## Exercise directions:
Every line holding the string "Given" is to be copied from the entries below.

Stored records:
______________________________
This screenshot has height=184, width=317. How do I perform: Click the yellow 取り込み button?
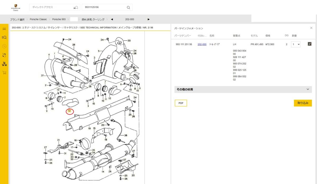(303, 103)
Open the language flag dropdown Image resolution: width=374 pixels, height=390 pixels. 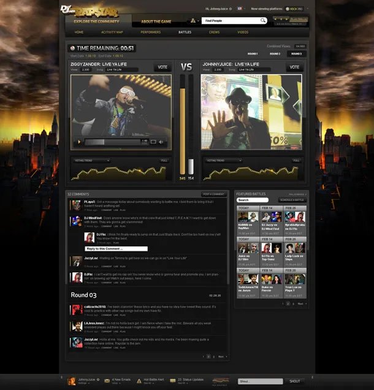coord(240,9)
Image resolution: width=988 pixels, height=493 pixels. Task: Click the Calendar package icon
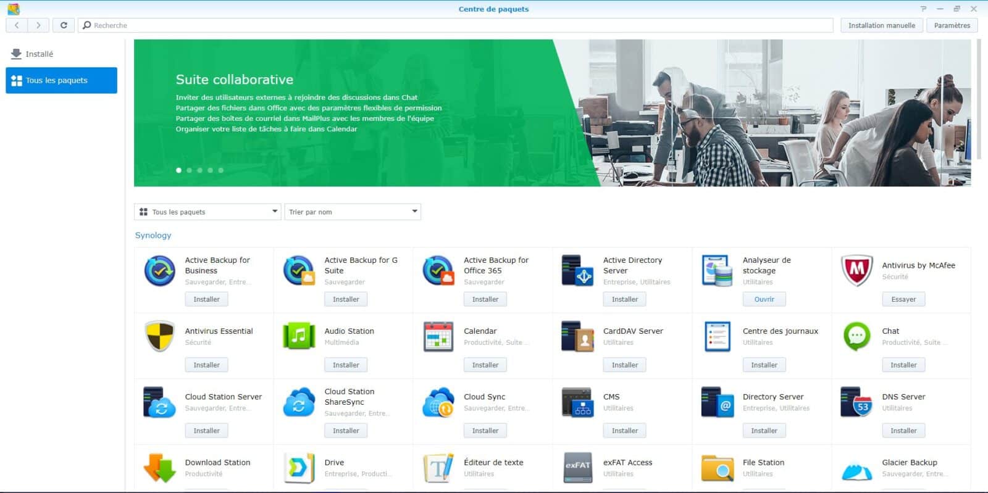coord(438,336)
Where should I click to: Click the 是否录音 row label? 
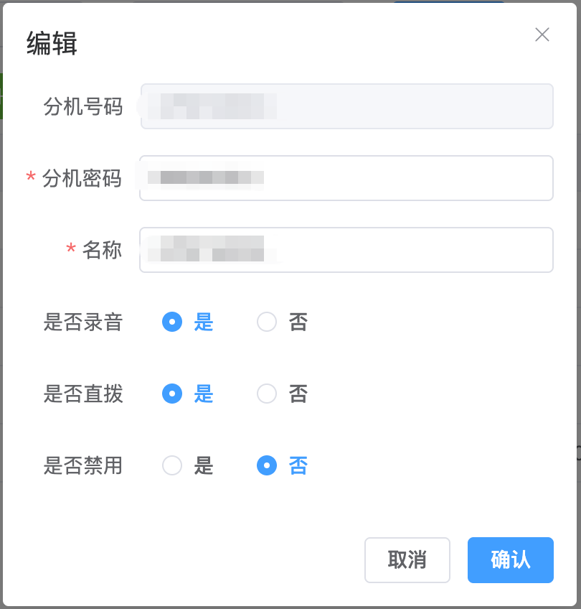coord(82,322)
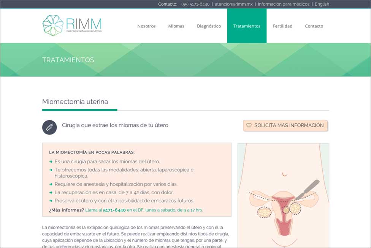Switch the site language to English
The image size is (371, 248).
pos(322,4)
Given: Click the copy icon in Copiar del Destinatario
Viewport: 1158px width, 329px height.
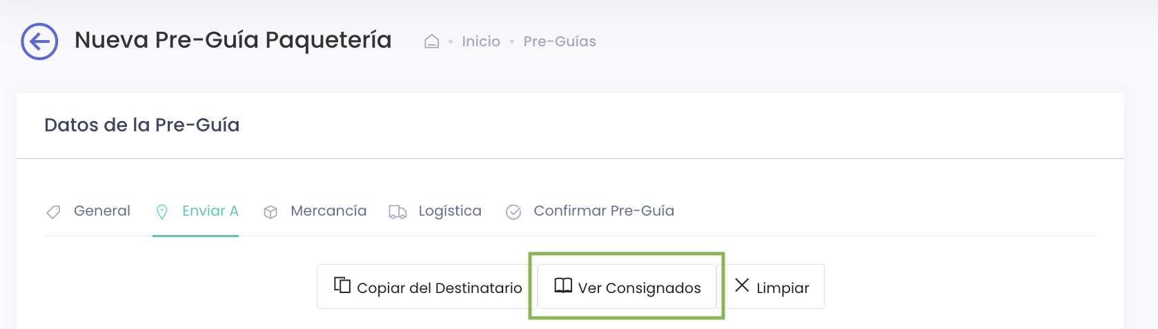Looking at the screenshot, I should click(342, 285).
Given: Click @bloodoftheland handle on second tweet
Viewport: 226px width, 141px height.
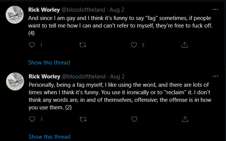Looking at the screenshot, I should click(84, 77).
______________________________
## Answer:
Given: Click the copy icon in Copiar del Destinatario
Given: Click @bloodoftheland handle on second tweet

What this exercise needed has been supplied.